This story is not about me, but is about how the events of December 14th, 2012 will forever affect not only me, but all of us in these United States. I got to work on December 14th of 2012, craving my morning coffee as I do most days, but when I sat down at my desk and logged into Twitter, things looked quite different, to say the least.
A friend who is a journalist for a local Connecticut newspaper posted a concerning, but seemingly innocuous tweet.
One shooter is dead at Newtown, Connecticut elementary school, school is now cleared of shooters.
“Thank God”, I thought to myself. “Thank God a shooter went to an elementary school and only shot himself. Think of how horrible it would have been had he shot others, and, God forbid, some students.”
But then the details began to emerge.
First we heard: 1 dead. Only the gunman. Then we heard: 2 dead; the gunman and the school’s principal was killed. But, by the end of the day, all innocence would be destroyed and we would learn that not only did 7 adults die in this senseless massacre, but 20 children died as well…children in kindergarten. 6-year olds; children that had their entire lives yet to live.
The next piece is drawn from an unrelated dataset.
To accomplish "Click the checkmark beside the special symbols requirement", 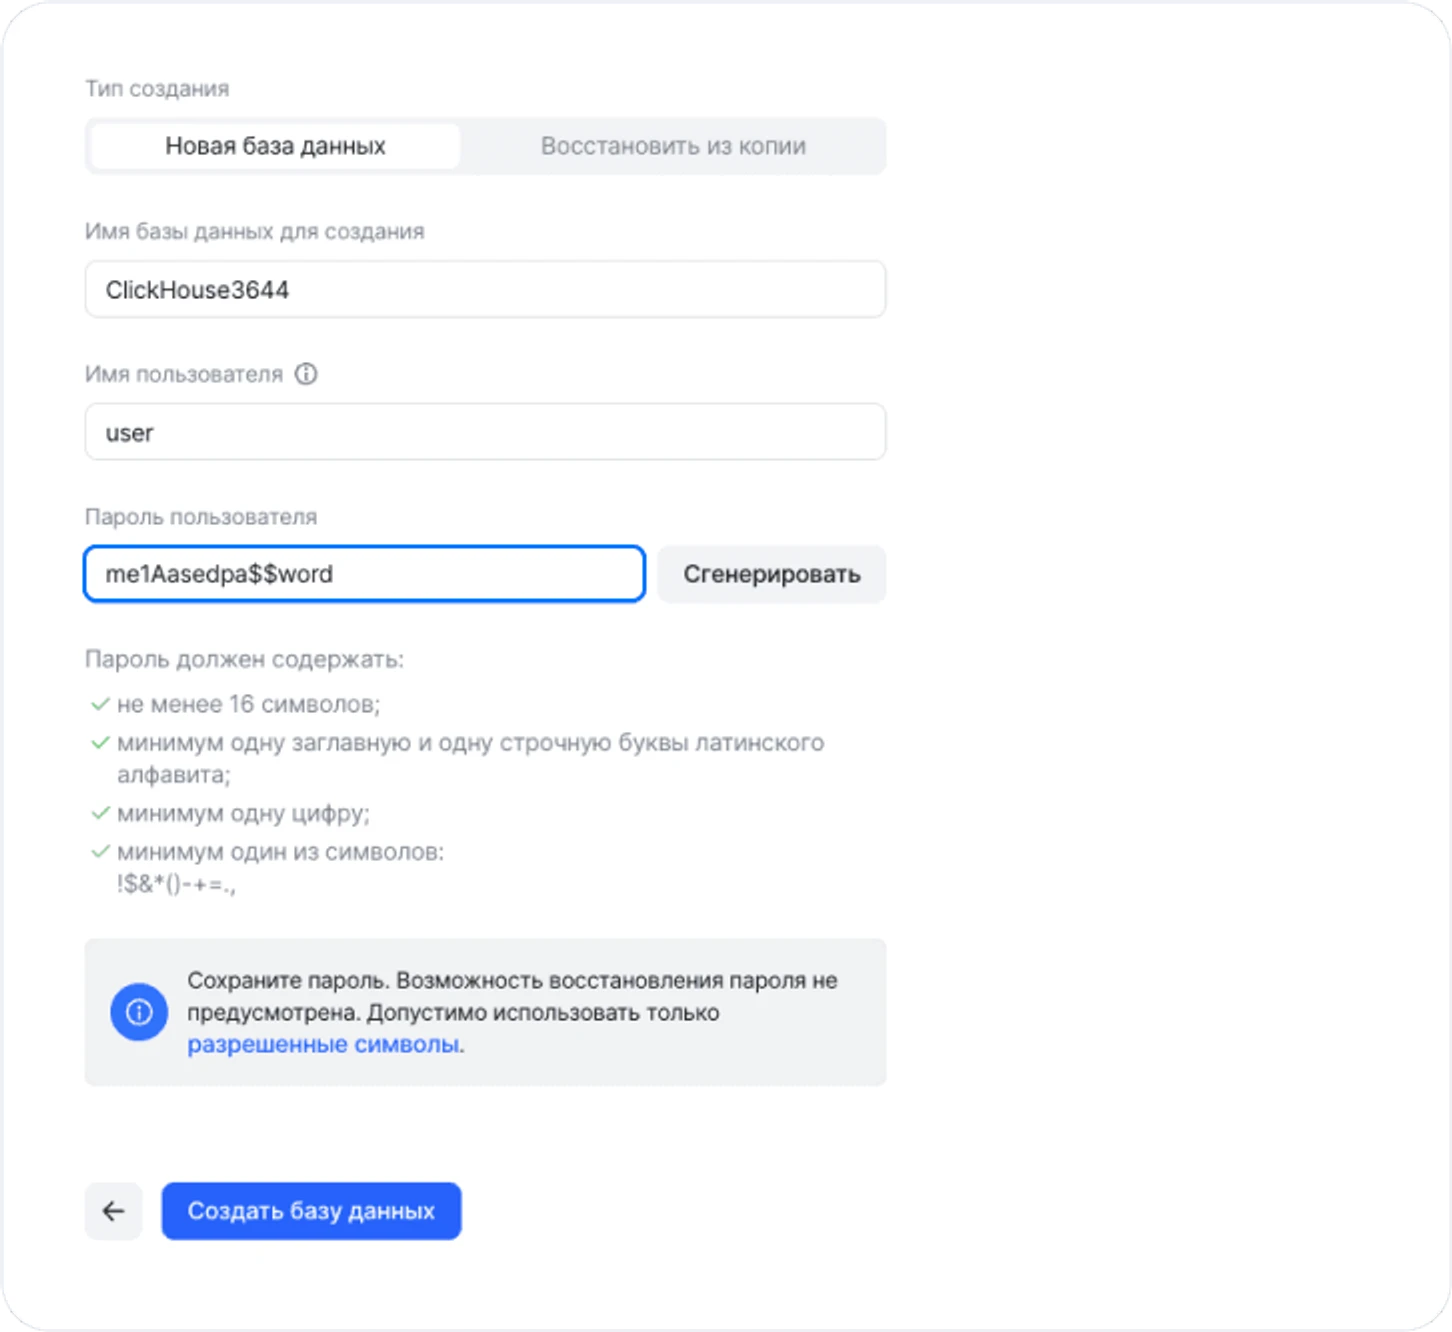I will [100, 852].
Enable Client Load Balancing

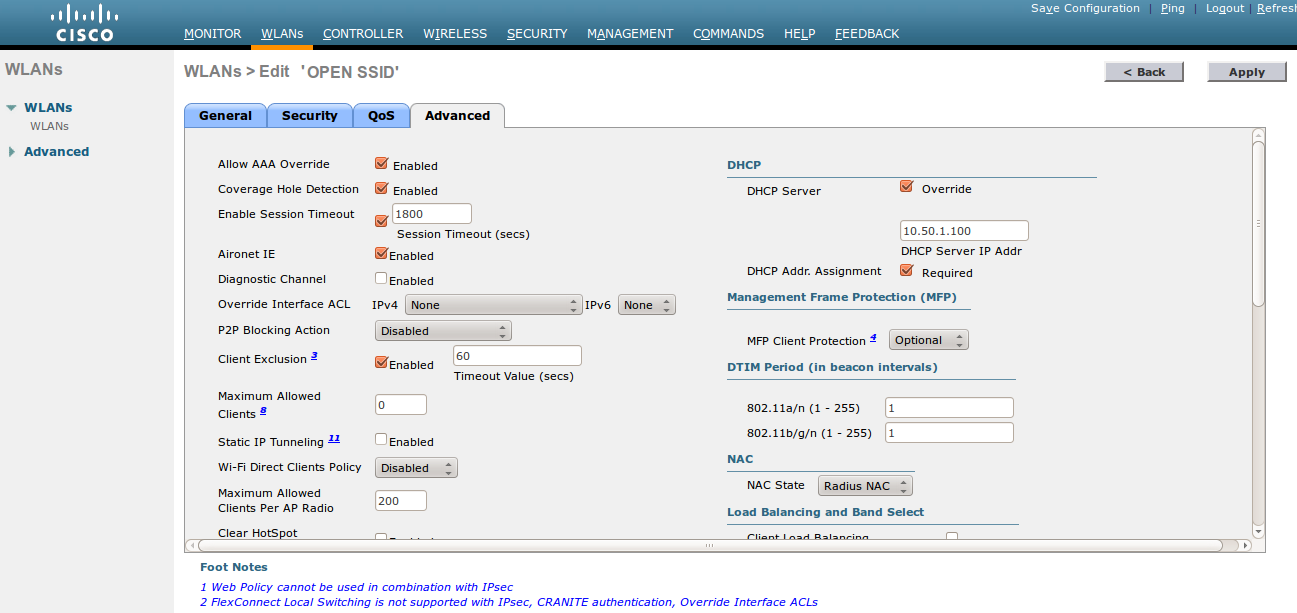(x=951, y=536)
As the death toll began to rise on the 14th, I hoped, prayed even, that children wouldn’t be among the dead, but, somewhere inside of me, I knew that wasn’t the case. Turns out, I was right. 27 dead; 6 adults, the gunman, and…20 children. 20. No first dates, no proms, no graduations, no waiting for college acceptance letters with bated breath, no marriages. 20 lives ripped away from their families before they had even had the opportunity to really live. I cried for the families, I cried for the children. I cried for the teachers at Sandy Hook Elementary. I cried for the entire town. Tragedies such as this are always hard to cope with, but this one happened in practically in my back yard.
As details began to emerge about the shooter and his mental health, the political debates also began to emerge. Gun control or the lack thereof; Healthcare, Health Care reform, and the gaping holes in the mental health care system here in the US, the argument of people over the age of 18 being able to decide whether or not they wanted to take their meds; the very issue of civilians being able to purchase assault rifles. Almost instantly, my friends from other countries began to weigh in as well, mostly on gun control issues. All these conversations were important, and needed to be had, but all I could think about were those 20 children who saw the barrel of a gun instead of Christmas presents. Children who had done nothing wrong, but somehow incurred the wrath of this deranged gunman. Children who had to see something that no-one should ever have to see, much less, a child.
I had to shut the door to my office, because, by 4:30pm, I was openly crying at my desk. No, I didn’t know these children or their families personally, no, didn’t have children of my own, but this massacre was unfathomable. How could this happen? Why did this happen?
Many questions are still unanswered. We know the gunman’s mother was a teacher at Sandy Hook Elementary. We know she didn’t make it to work that day, because her son took her life that morning before he traveled to the school to take the lives of many others. We know that the mother was a gun enthusiast, who collected guns and brought her children to the gun range. We know that the gunman had a history of mental illness. We know that he was a child of divorce. We know that he shot and killed himself before the authorities could get to him. What we don’t know, is what motivated his murderous rampage.
In heart wrenching situations such as this, we are often left with more questions than answers, but there are several shining beacons of hope. The city of Sandy Hook came together like never before. They are continuing to hold each other up, and are still working toward getting through this, one step at a time. Churches of various faiths have had their doors open and clergy members were and still are ready and willing to lend a hand, an ear, or a shoulder to cry on. The Hudson Valley Golden Retriever Club even sent several dogs down to help with the healing process, but this process will, no doubt, take months, if not years.
One sign in downtown Sandy Hook read “Love will get us through”. The lives of those affected by the shootings at Sandy Hook Elementary will never be the same, that is for certain, but the outpouring of love, support and kindness can at least help restore their faith in humanity.
God bless those affected by this terrible event, and I will continue to keep them in my thoughts and prayers.